Slashchov, Iakov

The following article is from The Great Soviet Encyclopedia (1979). It might be outdated or ideologically biased.

Slashchov, Iakov Aleksandrovich

 

Born Dec. 12 (24), 1885, in St. Petersburg; died Jan. 11, 1929, in Moscow. One of the leaders of the counterrevolution in southern Russia in 1919 and 1920; lieutenant general (1920).

The son of an officer, Slashchov graduated from the Pavel Military School in 1905 and from the Academy of the General Staff in 1911. He fought in World War I (1914–18); he commanded the Moscow Imperial Guards Regiment and in 1916 was made a colonel. During the Civil War (1918–20), he was a brigade and division commander in the White Guard Volunteer Army. In December 1919 he led a separate corps (later called the II Army Corps) from the north to defend the Crimea. He ruthlessly crushed revolutionary outbreaks by workers in Ekaterinoslav, Nikolaev, the Crimea, and elsewhere.

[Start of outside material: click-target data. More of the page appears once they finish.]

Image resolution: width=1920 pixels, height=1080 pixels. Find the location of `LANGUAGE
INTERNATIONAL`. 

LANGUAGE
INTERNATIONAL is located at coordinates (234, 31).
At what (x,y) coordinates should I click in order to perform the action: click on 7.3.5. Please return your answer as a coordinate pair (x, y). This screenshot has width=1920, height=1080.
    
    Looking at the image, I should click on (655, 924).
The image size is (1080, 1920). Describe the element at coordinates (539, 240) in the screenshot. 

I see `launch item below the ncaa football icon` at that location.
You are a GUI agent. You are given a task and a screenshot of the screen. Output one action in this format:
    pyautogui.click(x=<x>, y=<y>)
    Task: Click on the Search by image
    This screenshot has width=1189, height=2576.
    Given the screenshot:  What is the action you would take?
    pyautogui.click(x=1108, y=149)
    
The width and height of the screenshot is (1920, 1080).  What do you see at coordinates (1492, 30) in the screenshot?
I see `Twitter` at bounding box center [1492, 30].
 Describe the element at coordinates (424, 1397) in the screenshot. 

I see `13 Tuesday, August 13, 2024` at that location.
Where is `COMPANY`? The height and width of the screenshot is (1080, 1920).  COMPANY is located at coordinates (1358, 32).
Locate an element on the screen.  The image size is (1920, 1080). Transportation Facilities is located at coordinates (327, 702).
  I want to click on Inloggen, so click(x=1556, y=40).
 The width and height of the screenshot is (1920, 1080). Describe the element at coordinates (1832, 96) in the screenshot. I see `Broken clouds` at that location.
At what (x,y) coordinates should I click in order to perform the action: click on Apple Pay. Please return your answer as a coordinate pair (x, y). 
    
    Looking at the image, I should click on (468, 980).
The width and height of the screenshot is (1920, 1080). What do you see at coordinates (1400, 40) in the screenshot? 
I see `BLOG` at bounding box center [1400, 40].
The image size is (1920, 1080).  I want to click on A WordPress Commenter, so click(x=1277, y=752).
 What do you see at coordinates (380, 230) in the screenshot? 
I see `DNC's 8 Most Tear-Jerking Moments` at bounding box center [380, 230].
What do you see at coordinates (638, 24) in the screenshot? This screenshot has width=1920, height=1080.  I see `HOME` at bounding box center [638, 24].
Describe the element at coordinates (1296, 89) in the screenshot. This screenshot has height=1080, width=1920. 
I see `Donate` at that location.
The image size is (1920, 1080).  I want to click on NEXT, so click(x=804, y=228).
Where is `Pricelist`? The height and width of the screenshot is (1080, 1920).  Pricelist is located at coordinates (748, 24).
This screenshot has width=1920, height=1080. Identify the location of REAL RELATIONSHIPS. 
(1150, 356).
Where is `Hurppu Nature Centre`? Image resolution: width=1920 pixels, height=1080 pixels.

In 1920, as a result of the complex circumstances of the time, Slashchov took sides against General P. N. Wrangel, who removed him from his post in mid-August. After Wrangel’s troops were evacuated to Turkey, Slashchov criticized Wrangel in print and, on the general’s orders, was court-martialed and demoted to the ranks.

In the autumn of 1921, Slashchov and a group of officers returned to Soviet Russia with the permission of the Soviet government. After being amnestied, Slashchov appealed to those formerly serving in the White Army to follow his example. Slashchov’s appeal and the decree of amnesty issued by the All-Russian Central Executive Committee on Nov. 3, 1921, helped weaken the White émigré community and bring thousands of soldiers, cossacks, and officers back to their homeland. Slashchov taught military tactics at Vystrel Higher Officers’ School in Moscow. He also wrote reminiscences and books on general military tactics.